(Dataset entries)
______
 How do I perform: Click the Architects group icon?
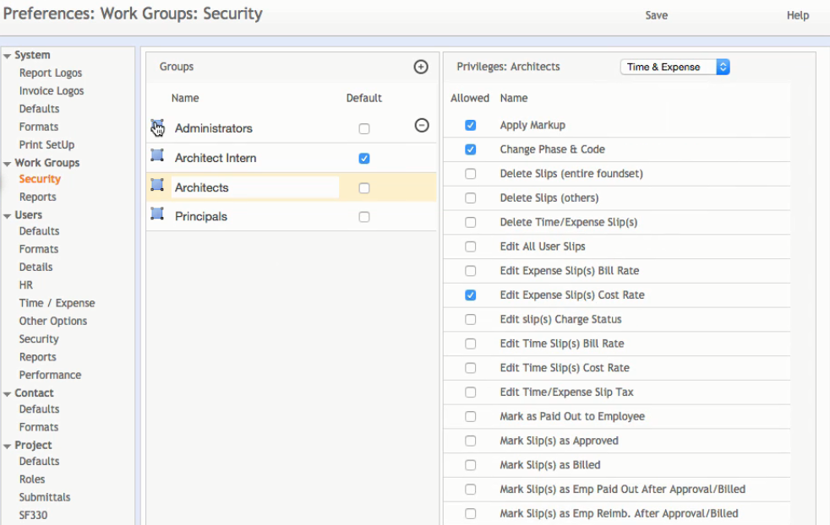(x=157, y=185)
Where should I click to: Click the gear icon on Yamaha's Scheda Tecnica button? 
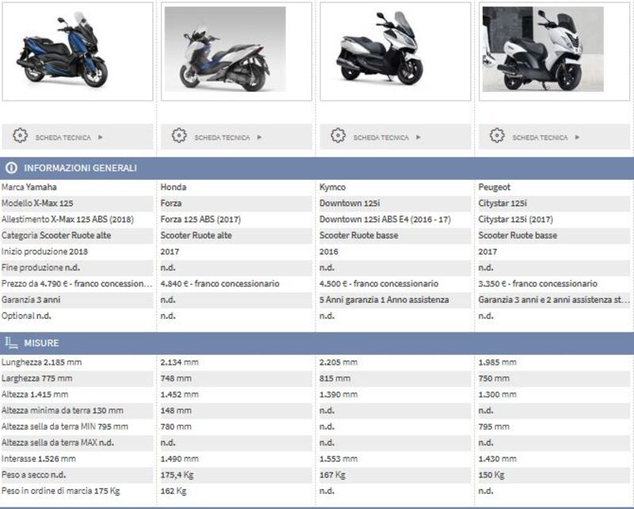click(x=21, y=135)
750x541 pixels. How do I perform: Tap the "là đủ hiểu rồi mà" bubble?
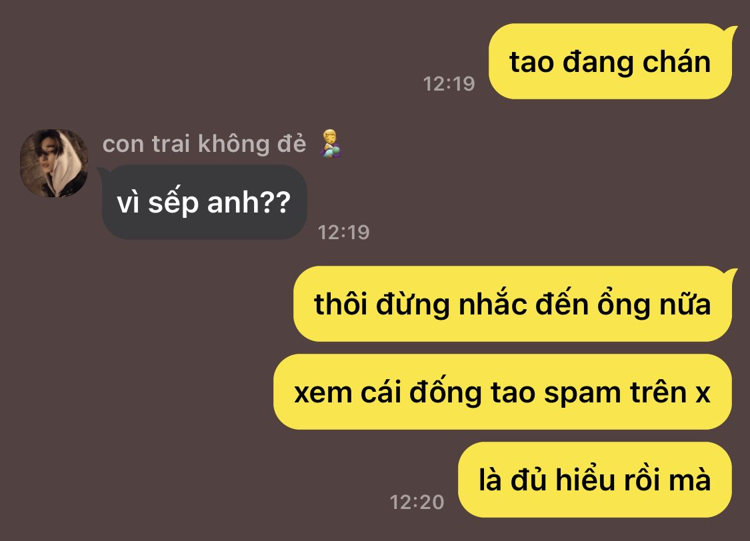coord(595,480)
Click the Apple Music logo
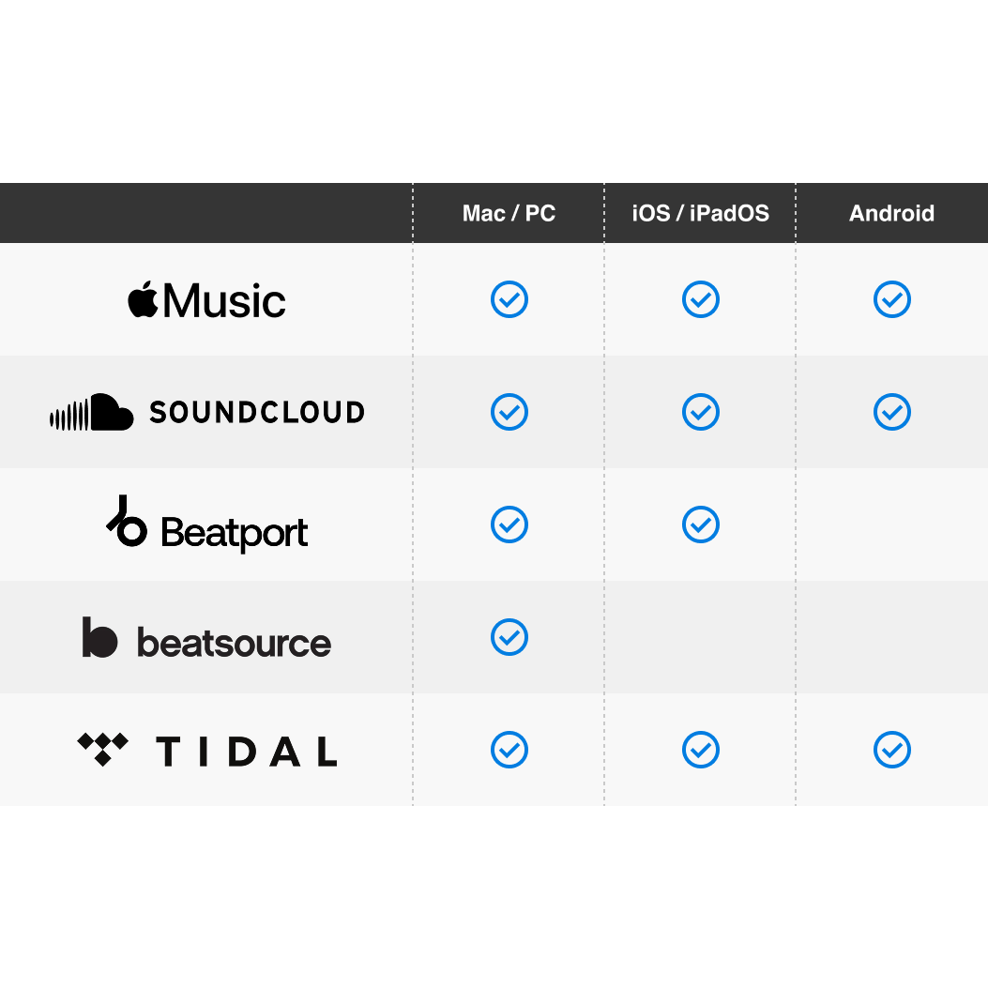Screen dimensions: 988x988 [x=206, y=300]
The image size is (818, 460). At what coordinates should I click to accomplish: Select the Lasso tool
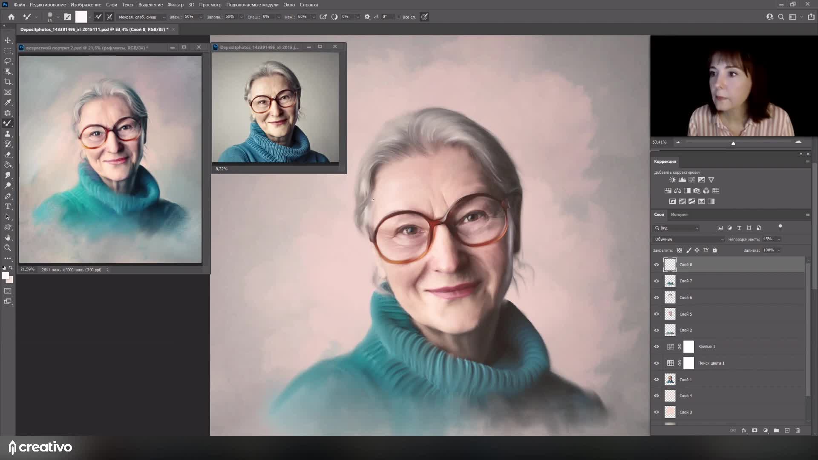8,61
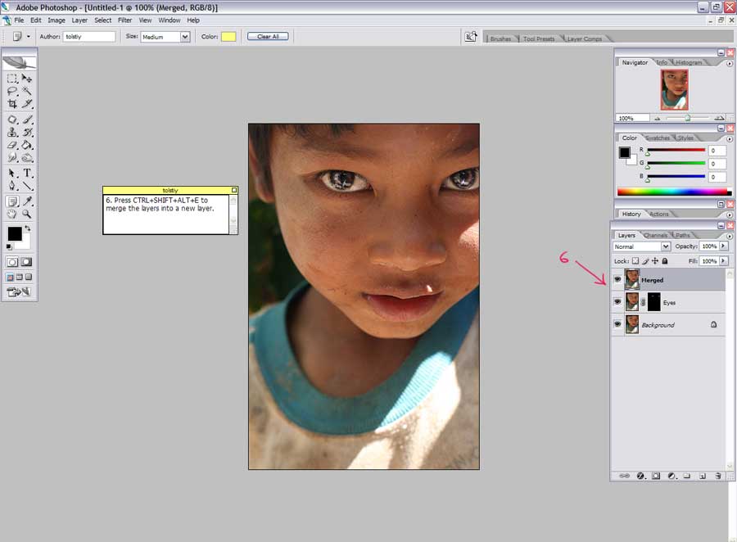
Task: Choose the Eyedropper tool
Action: tap(27, 201)
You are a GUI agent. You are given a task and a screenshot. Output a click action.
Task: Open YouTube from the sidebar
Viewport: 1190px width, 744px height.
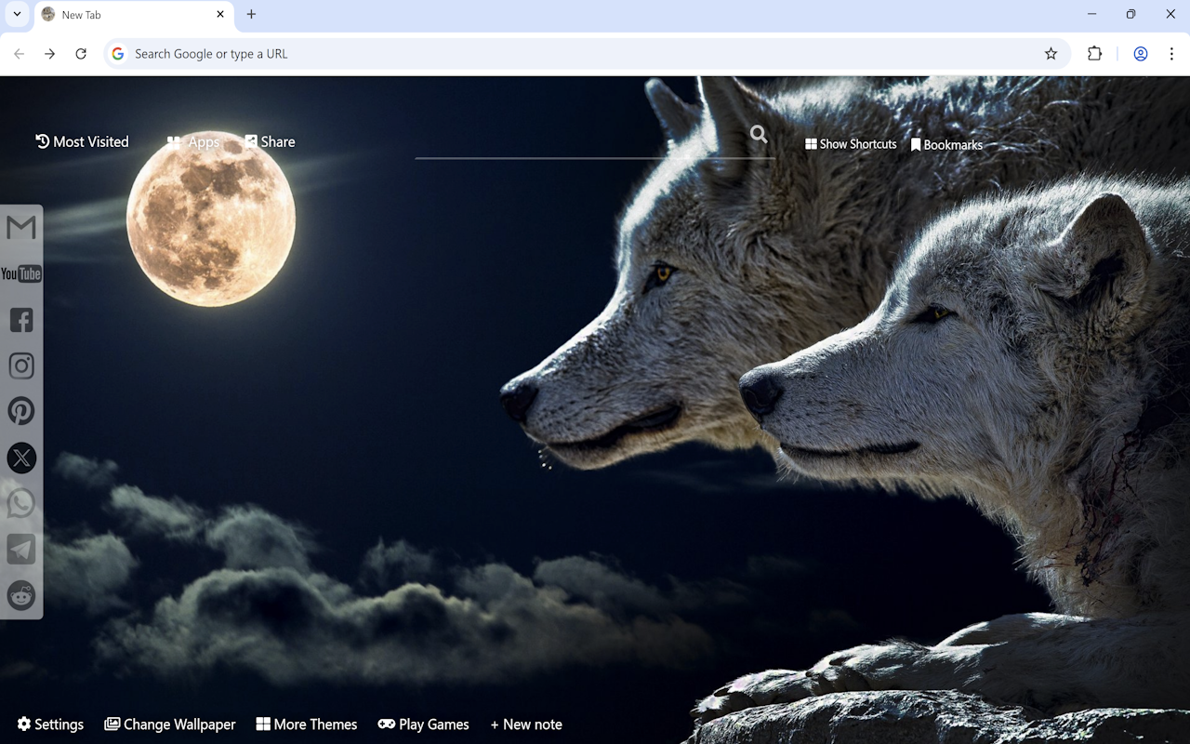pyautogui.click(x=20, y=273)
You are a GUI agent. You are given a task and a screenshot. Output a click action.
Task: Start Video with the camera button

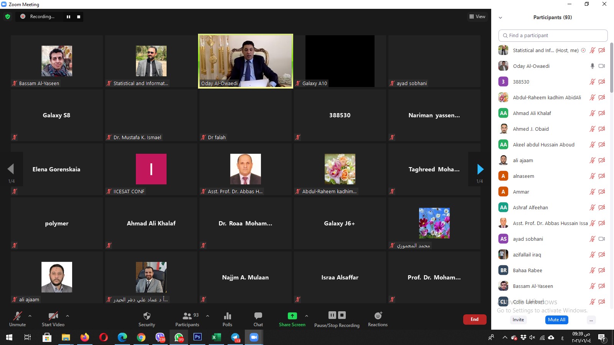click(x=53, y=316)
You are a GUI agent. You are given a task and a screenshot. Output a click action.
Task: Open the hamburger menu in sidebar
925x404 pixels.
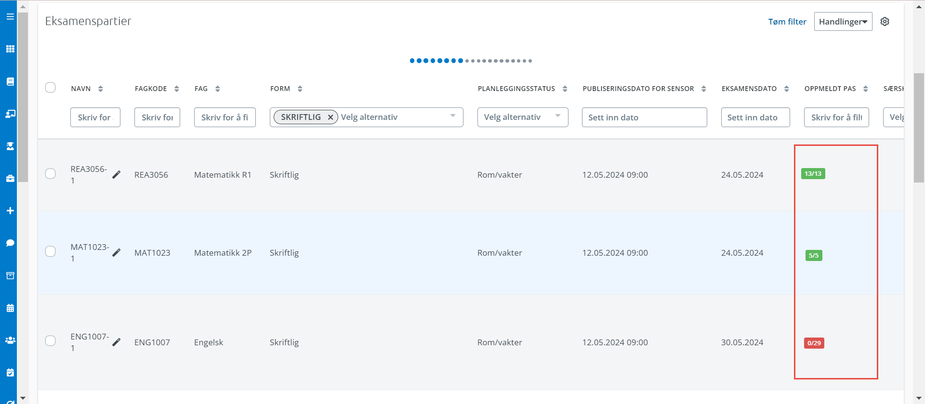point(10,17)
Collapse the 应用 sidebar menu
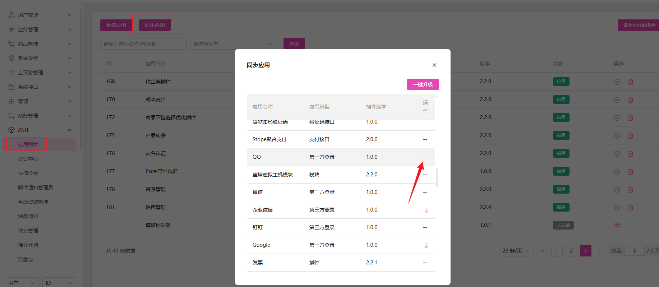Image resolution: width=659 pixels, height=287 pixels. pos(40,130)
______
● Task to complete:
Return the lines above word for word, leaving out the pictures.

● Full solution:
 How do I perform: Click the Architects group icon?
(x=157, y=185)
Where should I click to: Click the gear icon on Yamaha's Scheda Tecnica button? 
click(x=21, y=135)
750x541 pixels. How do I perform: Tap the "là đủ hiểu rồi mà" bubble?
coord(595,480)
Click the Apple Music logo
Screen dimensions: 988x988 [x=206, y=300]
The image size is (818, 460). At what coordinates should I click to accomplish: Select the Lasso tool
8,61
Task: Choose the Eyedropper tool
Action: tap(27, 201)
You are a GUI agent. You are given a task and a screenshot. Output a click action.
Task: Open YouTube from the sidebar
Viewport: 1190px width, 744px height.
pyautogui.click(x=20, y=273)
You are a GUI agent. You are given a task and a screenshot. Output a click action.
Task: Start Video with the camera button

click(x=53, y=316)
You are a GUI agent. You are given a task and a screenshot. Output a click action.
Task: Open the hamburger menu in sidebar
925x404 pixels.
point(10,17)
Collapse the 应用 sidebar menu
Image resolution: width=659 pixels, height=287 pixels. pos(40,130)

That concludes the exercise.